King Gyanendra's address at Dhangadi earlier this month, stressing the need to incorporate market economy, good governance, transparency and corruption-free practices into the national agenda, would have enchanted a Davos audience. Local reaction focused on why he never mentioned the words 'constitutional monarchy'. When more Nepalis believe democracy is at greater risk from the palace than from the Maoists, it's not difficult to gauge the scale of Narayanhity's PR problem.

One soothing aspect of the coarsening of our political discourse is that it has brought some clarity to our thoughts on the monarchy. Girija Prasad Koirala wants use of the Shri Panch title restricted to the three main royals and control of the army handed over to parliament. Madhab Kumar Nepal insists that the palace for its own good must acknowledge that the days of the divide-and-rule doctrine are over.

From the outset, the Maoists have explained their incompatibility with the crown through ideological and battlefield ferocity. Conscious of the need to burnish their democratic credentials, the rebels are ready to go along with what the rest of the people think.

What kind of monarchy does the monarch envisage? Those expected to expand on King Gyanendra's vision of a 21st-century monarchy are shrinking from that task.

The palace has done a poor job of explaining what our leaders have been telling the king all these months. It has been less forthcoming on what the king told the leaders. Bijay Kumar Gachchadar and Jog Mehar Shrestha have managed to convey some of King Gyanendra's concerns. The people don't consider them the most credible messengers. Officially, the only thing we've been hearing is the standard the-crown-created-this-country-so-it-must-save-it line.

From the public comments and private complaints of people presenting themselves as palace confidants, you can cull variations of the following: for an institution where five consecutive monarchs found themselves prisoners to hereditary premiers for over a century, some misgiving is inevitable. For the palace, it doesn't really matter whether the prime minister draws his strength from a democratic mandate or despotic machinations.

When you count the king as a political force, it's unfair to ask him to play a purely ceremonial role. No head of state should be expected to bear silent witness to the depredations of the political class.
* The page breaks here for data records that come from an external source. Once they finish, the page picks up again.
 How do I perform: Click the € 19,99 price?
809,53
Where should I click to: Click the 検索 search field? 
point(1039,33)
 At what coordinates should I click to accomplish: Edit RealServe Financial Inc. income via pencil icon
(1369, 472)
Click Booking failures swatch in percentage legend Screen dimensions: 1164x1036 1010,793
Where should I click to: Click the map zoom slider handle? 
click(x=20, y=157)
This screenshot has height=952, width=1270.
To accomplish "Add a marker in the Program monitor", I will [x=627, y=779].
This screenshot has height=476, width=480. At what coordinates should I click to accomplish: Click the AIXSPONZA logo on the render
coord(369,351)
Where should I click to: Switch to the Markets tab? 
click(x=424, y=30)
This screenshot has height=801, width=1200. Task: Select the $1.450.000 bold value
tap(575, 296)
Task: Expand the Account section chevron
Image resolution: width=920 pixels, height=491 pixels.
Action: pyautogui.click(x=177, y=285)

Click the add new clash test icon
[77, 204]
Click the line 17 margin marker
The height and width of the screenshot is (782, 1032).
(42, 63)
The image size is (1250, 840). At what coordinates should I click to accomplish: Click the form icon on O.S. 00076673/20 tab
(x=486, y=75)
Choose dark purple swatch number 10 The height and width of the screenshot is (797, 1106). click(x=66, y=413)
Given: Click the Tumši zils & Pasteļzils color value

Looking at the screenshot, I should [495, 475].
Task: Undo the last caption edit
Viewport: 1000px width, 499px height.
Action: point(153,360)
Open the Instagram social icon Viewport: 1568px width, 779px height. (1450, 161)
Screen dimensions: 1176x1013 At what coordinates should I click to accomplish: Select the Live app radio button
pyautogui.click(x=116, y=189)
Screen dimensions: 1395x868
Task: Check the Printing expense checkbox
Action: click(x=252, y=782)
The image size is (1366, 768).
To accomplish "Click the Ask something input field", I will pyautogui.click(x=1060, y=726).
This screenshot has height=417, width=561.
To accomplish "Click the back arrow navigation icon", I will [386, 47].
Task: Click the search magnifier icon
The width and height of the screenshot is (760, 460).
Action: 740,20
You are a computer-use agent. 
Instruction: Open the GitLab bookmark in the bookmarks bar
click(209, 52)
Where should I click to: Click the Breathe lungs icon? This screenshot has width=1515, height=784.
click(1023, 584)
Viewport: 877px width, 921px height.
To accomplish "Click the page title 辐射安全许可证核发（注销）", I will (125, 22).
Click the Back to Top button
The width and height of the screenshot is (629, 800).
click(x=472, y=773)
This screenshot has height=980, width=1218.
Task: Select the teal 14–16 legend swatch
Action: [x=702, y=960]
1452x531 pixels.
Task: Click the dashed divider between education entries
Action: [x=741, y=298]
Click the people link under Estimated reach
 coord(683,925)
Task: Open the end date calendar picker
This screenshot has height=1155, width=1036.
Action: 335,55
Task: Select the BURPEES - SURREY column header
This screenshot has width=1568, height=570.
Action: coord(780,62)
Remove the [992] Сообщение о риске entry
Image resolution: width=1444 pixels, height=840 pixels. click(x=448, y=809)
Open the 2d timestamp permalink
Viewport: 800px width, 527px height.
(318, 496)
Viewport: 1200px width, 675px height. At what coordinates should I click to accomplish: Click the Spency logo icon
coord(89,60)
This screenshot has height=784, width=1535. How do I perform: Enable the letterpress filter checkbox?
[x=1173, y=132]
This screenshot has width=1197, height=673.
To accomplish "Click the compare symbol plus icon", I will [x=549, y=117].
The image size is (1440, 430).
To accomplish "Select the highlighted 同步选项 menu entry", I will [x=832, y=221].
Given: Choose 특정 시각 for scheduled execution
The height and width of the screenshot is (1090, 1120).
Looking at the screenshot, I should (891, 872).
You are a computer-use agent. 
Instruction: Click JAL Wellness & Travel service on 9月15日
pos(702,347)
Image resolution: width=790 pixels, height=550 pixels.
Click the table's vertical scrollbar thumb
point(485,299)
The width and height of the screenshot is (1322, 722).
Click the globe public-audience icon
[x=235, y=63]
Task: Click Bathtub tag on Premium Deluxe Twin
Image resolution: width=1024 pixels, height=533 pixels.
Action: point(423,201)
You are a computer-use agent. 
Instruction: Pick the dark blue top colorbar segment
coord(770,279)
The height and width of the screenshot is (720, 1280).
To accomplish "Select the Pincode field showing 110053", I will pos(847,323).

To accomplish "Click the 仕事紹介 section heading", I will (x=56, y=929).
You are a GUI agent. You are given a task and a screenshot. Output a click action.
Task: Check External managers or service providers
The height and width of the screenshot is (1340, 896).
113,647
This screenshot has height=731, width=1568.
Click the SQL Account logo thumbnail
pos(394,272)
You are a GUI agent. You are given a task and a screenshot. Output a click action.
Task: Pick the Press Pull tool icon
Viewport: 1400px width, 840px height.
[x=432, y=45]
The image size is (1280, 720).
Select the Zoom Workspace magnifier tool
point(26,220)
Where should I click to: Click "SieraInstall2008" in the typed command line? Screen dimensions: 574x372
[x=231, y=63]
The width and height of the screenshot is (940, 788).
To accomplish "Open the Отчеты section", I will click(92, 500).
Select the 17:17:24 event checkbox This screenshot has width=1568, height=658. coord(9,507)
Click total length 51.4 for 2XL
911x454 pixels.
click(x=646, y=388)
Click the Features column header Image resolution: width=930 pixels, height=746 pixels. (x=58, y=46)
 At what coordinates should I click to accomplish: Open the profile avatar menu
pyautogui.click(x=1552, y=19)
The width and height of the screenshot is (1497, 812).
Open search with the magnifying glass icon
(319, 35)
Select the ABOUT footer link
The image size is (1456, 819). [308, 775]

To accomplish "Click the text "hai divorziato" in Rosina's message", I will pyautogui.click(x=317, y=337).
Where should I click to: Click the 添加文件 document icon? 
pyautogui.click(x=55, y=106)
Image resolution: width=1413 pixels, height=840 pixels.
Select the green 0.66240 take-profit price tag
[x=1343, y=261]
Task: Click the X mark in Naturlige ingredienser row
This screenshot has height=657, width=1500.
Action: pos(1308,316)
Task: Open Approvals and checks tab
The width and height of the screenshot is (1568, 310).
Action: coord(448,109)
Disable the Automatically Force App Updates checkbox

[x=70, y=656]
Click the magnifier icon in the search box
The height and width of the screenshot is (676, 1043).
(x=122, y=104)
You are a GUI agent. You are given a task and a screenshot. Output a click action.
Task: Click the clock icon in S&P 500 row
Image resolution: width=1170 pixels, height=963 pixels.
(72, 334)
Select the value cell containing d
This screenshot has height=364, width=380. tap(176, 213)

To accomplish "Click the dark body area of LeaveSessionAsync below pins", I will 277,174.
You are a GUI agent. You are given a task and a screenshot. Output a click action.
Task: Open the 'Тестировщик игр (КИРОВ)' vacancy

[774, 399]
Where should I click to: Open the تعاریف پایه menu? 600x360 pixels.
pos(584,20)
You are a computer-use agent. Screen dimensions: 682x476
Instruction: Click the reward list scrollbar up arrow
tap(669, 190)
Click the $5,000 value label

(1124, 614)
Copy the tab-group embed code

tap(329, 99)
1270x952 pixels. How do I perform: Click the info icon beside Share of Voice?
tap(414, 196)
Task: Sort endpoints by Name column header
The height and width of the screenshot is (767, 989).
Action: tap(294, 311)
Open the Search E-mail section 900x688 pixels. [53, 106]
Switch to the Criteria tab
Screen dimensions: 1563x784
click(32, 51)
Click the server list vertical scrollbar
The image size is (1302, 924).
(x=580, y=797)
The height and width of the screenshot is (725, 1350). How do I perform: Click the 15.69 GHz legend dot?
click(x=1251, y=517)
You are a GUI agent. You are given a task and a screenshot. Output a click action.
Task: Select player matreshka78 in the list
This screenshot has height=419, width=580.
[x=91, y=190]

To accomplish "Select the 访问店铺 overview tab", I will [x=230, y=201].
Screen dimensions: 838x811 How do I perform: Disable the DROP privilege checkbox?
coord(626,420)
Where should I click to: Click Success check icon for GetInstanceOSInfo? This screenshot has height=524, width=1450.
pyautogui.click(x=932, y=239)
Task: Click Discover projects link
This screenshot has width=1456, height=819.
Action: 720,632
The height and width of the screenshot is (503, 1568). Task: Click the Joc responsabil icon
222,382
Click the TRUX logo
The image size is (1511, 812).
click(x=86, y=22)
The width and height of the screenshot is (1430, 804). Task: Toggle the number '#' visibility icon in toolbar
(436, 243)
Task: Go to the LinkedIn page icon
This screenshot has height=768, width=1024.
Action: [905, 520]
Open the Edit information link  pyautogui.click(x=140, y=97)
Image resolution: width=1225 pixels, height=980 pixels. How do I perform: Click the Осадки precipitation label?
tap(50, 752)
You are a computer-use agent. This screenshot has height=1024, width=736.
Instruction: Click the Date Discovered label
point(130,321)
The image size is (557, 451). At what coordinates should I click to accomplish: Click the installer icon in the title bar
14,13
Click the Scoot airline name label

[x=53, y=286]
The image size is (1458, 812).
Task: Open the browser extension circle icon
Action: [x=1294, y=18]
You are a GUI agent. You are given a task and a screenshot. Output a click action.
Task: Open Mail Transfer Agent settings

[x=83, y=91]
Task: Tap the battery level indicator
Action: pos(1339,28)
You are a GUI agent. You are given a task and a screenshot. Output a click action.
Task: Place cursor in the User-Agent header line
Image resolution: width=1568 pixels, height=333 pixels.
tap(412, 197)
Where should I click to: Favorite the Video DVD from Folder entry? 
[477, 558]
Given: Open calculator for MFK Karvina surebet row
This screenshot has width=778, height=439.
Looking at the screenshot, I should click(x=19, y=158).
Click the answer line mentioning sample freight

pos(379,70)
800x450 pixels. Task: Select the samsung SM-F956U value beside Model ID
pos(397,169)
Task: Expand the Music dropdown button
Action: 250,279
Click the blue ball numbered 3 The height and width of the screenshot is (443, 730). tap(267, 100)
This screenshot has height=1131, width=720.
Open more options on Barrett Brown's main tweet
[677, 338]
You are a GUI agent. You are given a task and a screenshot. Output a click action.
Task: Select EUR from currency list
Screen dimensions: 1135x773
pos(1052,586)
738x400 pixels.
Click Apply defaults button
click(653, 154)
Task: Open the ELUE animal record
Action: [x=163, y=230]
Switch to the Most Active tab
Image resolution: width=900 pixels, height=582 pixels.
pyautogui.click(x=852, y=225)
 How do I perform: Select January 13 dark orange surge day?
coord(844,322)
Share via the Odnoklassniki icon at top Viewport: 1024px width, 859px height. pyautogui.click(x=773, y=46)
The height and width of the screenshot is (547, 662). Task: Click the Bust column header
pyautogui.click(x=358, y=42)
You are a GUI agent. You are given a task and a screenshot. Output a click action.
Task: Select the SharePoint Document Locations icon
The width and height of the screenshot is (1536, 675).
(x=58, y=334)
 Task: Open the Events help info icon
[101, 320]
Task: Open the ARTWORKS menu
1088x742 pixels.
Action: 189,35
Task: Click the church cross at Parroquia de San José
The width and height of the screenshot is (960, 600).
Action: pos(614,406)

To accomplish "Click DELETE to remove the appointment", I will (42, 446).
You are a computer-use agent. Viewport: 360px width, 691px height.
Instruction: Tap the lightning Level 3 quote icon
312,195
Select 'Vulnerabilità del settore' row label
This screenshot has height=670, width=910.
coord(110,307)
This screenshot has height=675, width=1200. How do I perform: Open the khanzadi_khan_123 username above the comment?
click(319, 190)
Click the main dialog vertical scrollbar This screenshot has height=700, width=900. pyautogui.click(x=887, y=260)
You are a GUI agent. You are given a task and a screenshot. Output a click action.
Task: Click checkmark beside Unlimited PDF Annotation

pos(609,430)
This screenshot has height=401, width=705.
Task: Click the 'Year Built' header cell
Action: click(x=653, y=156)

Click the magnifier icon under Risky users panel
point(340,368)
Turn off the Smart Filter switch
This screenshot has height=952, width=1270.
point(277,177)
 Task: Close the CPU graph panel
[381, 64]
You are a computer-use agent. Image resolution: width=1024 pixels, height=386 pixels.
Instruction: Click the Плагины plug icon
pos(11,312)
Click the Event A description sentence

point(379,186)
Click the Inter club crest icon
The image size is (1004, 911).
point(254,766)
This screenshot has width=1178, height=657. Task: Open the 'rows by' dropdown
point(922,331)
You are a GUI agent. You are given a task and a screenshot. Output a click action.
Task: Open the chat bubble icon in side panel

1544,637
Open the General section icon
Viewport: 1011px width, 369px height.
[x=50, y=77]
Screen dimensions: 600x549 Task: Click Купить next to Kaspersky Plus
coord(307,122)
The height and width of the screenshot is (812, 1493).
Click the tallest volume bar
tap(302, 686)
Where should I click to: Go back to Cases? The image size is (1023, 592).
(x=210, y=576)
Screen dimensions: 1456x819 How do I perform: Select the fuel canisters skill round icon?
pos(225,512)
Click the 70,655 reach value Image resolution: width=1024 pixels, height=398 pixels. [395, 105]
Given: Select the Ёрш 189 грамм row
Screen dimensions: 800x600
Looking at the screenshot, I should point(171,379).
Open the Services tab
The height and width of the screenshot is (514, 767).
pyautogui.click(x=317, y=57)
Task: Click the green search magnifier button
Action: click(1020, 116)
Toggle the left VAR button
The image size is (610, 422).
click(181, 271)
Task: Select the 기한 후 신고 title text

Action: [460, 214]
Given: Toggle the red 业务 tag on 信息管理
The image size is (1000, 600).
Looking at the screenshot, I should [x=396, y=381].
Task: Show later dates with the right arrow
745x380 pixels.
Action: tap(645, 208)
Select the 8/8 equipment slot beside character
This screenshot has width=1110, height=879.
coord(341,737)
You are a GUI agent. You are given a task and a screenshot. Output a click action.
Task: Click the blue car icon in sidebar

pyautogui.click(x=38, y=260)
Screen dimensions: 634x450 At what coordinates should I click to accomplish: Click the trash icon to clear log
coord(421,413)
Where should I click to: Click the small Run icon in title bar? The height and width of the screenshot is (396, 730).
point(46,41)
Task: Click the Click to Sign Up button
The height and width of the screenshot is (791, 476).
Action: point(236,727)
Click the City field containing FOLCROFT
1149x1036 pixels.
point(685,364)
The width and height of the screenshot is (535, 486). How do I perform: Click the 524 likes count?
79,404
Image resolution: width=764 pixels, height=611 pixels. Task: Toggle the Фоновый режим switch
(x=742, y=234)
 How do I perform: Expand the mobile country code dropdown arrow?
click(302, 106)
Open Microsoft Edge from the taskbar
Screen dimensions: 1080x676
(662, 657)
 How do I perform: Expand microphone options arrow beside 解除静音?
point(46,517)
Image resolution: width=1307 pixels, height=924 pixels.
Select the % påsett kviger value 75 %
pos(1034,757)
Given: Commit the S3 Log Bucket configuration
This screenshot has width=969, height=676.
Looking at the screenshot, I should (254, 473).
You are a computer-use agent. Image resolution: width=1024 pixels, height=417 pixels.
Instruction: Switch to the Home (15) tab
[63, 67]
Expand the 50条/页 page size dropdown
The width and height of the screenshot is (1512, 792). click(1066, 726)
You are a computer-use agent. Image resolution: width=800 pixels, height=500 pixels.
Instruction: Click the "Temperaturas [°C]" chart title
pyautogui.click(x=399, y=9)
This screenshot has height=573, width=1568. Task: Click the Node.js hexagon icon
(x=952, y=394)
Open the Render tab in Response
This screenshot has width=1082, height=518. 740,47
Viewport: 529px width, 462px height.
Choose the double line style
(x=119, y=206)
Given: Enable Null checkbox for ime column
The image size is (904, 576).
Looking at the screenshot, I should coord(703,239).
A Hindu monarchy of 22 million people and a monarch of 1 billion Hindus are two separate concepts the Nepali crown has to embody. We have no way of knowing how many of these concerns emanate directly from the crown. The palace stopped issuing politically explicit statements during King Mahendra's reign. If they do reflect King Gyanendra's views, then such concerns are central to the national agenda and would have to be conveyed properly. A candid political debate cannot proceed as long as the mainstream parties pretend they have been extending a favour to the palace by not pressing directly for a constituent assembly and continue to get away with it.


LATEST ISSUE
638
(11 JAN 2013 - 17 JAN 2013)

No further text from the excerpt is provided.